The conflict being vented in Havana is incomprehensible without the frustration left by the past constitutional process.
By Rafael Rojas (Confidencial)
HAVANA TIMES – On November 27, hundreds of young Cuban artists and intellectuals held a sit-in for over twelve hours outside the Ministry of Culture. The initial objective was to protest against the police raid on the San Isidro Movement headquarters the night before. Several of its members, who were on hunger and thirst strike for almost a week, were arrested.
For days, that group of artists and intellectuals urged cultural institutions- the National Union of Writers and Artists of Cuba (UNEAC), Casa de las Américas and Ministry of Culture- to open a dialogue channel with San Isidro Movement to avoid any of the strikers´s death. Those institutions ignored these demands.
Unable to disperse the demonstration, the Ministry agreed to speak with 30 representatives. On the official side, a Vice Minister, two UNEAC and Hermanos Saíz Association Vice Presidents, and two museums Directors. On the protesters´ side, members of San Isidro Movement, Hannah Arendt Institute of Artivism (INSTAR) and various communities of filmmakers, artists, writers and playwrights.

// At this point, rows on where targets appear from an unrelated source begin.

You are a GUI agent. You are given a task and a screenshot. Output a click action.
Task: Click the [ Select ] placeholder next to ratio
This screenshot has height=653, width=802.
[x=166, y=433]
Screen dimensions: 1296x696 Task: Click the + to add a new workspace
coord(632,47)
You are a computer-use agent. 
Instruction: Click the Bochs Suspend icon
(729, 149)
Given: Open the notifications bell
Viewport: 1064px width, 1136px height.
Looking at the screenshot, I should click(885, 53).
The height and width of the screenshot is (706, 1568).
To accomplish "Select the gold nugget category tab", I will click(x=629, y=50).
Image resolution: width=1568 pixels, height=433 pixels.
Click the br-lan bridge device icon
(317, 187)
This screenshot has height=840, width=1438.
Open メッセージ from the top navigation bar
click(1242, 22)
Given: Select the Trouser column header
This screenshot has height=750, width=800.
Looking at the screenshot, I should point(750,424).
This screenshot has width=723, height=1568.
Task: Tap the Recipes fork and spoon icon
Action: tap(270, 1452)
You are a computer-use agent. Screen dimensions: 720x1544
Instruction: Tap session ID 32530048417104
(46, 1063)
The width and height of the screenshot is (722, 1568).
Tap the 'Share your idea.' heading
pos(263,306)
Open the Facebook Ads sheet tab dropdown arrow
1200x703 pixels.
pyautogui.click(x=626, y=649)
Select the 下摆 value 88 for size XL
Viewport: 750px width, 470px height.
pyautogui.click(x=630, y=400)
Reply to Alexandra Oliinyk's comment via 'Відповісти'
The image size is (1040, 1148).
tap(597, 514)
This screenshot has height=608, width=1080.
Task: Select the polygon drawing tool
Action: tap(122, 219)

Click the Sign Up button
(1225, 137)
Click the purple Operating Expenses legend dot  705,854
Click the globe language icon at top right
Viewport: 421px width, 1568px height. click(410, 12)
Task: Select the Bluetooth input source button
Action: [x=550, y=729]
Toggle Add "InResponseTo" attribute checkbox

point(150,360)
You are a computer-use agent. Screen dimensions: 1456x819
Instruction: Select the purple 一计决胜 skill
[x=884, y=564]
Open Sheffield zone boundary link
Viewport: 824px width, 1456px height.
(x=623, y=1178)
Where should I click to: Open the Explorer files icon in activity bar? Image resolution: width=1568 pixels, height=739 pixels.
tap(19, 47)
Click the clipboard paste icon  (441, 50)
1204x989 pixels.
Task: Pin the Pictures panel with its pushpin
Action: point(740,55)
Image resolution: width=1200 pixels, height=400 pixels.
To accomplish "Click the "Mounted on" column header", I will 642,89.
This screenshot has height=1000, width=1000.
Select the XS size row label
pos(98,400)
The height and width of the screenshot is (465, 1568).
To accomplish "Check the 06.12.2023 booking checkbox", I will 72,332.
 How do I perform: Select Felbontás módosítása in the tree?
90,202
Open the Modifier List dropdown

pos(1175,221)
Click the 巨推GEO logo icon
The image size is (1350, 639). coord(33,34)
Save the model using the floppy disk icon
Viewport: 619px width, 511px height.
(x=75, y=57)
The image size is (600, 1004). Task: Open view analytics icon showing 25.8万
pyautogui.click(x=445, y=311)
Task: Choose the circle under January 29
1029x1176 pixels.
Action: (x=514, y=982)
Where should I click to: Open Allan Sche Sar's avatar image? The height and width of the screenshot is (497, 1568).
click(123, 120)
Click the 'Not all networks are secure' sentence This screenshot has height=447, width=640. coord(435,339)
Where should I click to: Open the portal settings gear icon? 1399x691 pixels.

Additionally, film director Fernando Perez and Actor Jorge Perogurría also participated. So, it was a group with different levels of relationship with State institutions. Some with a solid bond; others, relatively autonomous; and others, from the growing independent art movement in Cuban culture.
The topics of the debate were also diverse. Review of rapper Denis Solís’s imprisonment for “contempt”. Guarantees for independent spaces, cessation of political repression, and an end of official disqualification. However, all revolved around the obstacles to freedom of association and expression in Cuba.
The lead-up to the current conflict
The conflict taking place in Havana is incomprehensible without the frustration caused by the last constitutional process. The result was an unfinished 2019 legislation. Also, without the discontent decrees 349 and 373, limiting creative freedoms in visual arts and independent cinema, provoked in young creators.
During the following days, the dialogue was deafened by the usual monologue and government actions. This included television programs, calls for rallies, statements by the President and Foreign Minister and a notable official media offensive. All of this designed to distort the meaning of the protest and the dialogue on November 27.
According to the hegemonic narrative, what happened in the Ministry of Culture was not a peaceful and civic young peoples’ demand for certain public liberties. It was rather a “media show” and a “soft coup from Donald Trump.”
The monologue superimposed the dialogue. Nonetheless, for a few hours, we saw the face of a critical youth that wants their country’s democratization without sacrificing sovereignty.